Currently, I'm taking each corner of my object's bounding box and converting it to Normalized Device Coordinates (NDC) and I keep track of the maximum and minimum NDC. I then calculate the middle of the NDC, find it in the world and have my camera look at it.
<Determine max and minimum NDCs>
centerX = (maxX + minX) / 2;
centerY = (maxY + minY) / 2;
point.set(centerX, centerY, 0);
projector.unprojectVector(point, camera);
direction = point.sub(camera.position).normalize();
point = camera.position.clone().add(direction.multiplyScalar(distance));
camera.lookAt(point);
camera.updateMatrixWorld();
This is an approximate method correct? I have seen it suggested in a few places. I ask because every time I center my object the min and max NDCs should be equal when their are calculated again (before any other change is made) but they are not. I get close but not equal numbers (ignoring the negative sign) and as I step closer and closer the 'error' between the numbers grows bigger and bigger. IE the error for the first few centers are: 0.0022566539084770687, 0.00541687811360958, 0.011035676399427596, 0.025670088917273515, 0.06396864345885889, and so on.

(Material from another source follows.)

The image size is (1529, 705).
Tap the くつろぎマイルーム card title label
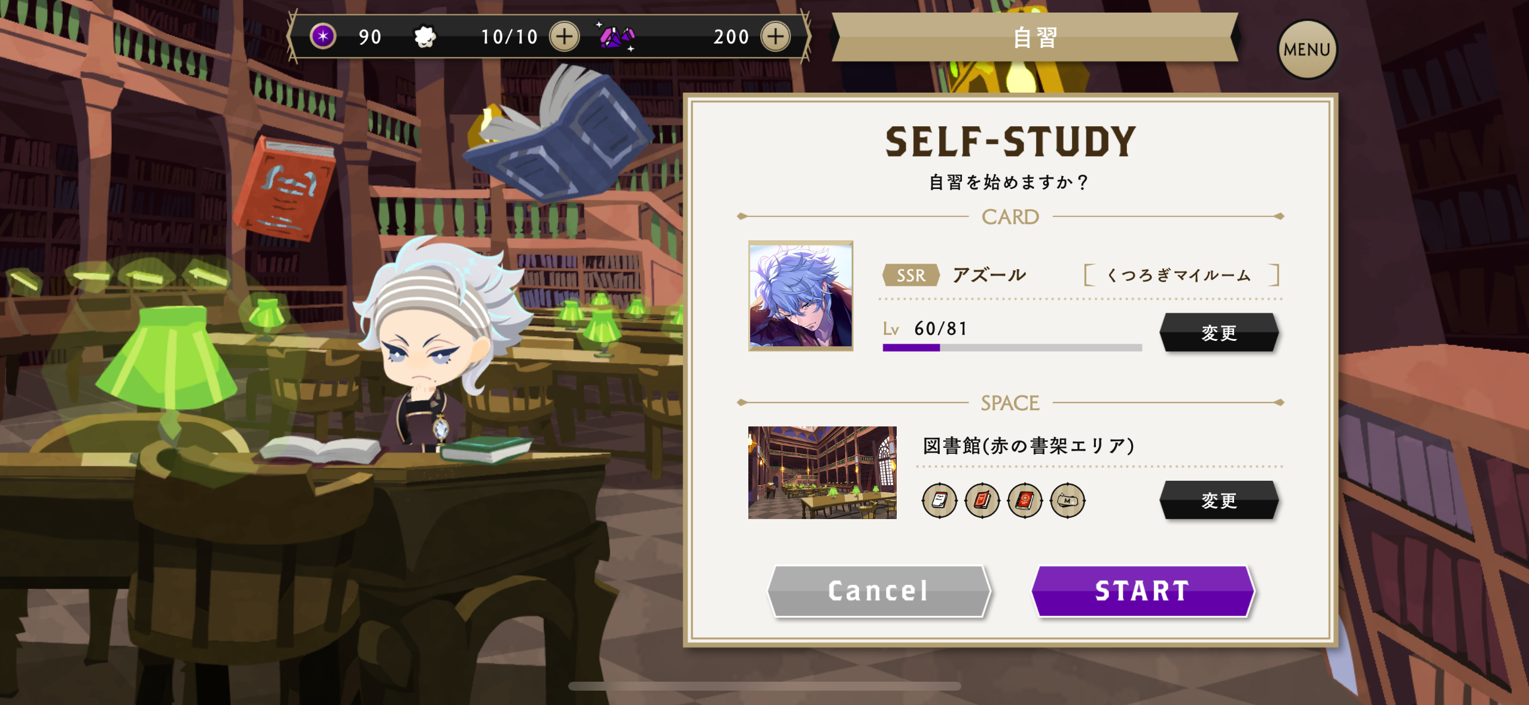(x=1181, y=275)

Is there a step I'm missing that would cause this?
I'm using this code as part of a while loop to maximize and center the object on screen. (I'm programing it so that the user can enter a heading an elevation and the camera will be positioned so that it's viewing the object at that heading and elevation. After a few weeks I've determined that (for now) it's easier to do it this way.)
However, this seems to start falling apart the closer I move the camera to my object. For example, after a few iterations my max X NDC is 0.9989318709122867 and my min X NDC is -0.9552042384799428. When I look at the calculated point though, I look too far right and on my next iteration my max X NDC is 0.9420058636660581 and my min X NDC is 1.0128126740876888.

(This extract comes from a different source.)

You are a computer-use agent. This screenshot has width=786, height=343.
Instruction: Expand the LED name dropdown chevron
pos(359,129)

Your approach to this problem is incorrect. Rather than thinking about this in terms of screen coordinates, think about it terms of the scene.
You need to work out how much the camera needs to move so that a ray from it hits the centre of the object. Imagine you are standing in a field and opposite you are two people Alex and Burt, Burt is standing 2 meters to the right of Alex. You are currently looking directly at Alex but want to look at Burt without turning. If you know the distance and direction between them, 2 meters and to the right. You merely need to move that distance and direction, i.e. right and 2 meters.
In a mathematical context you need to do the following:
Get the centre of the object you are focusing on in 3d space, and then project a plane parallel to your camera, i.e. a tangent to the direction the camera is facing, which sits on that point.
Next from your camera raycast to the plane in the direction the camera is facing, the resultant difference between the centre point of the object and the point you hit the plane from the camera is the amount you need to move the camera. This should work irrespective of the direction or position of the camera and object.
You are playing the what came first problem. The chicken or the egg. Every time you change the camera attributes you are effectively changing where your object is projected in NDC space. So even though you think you are getting close, you will never get there.
Look at the problem from a different angle. Place your camera somewhere and try to make it as canonical as possible (ie give it a 1 aspect ratio) and place your object around the cameras z-axis. Is this not possible?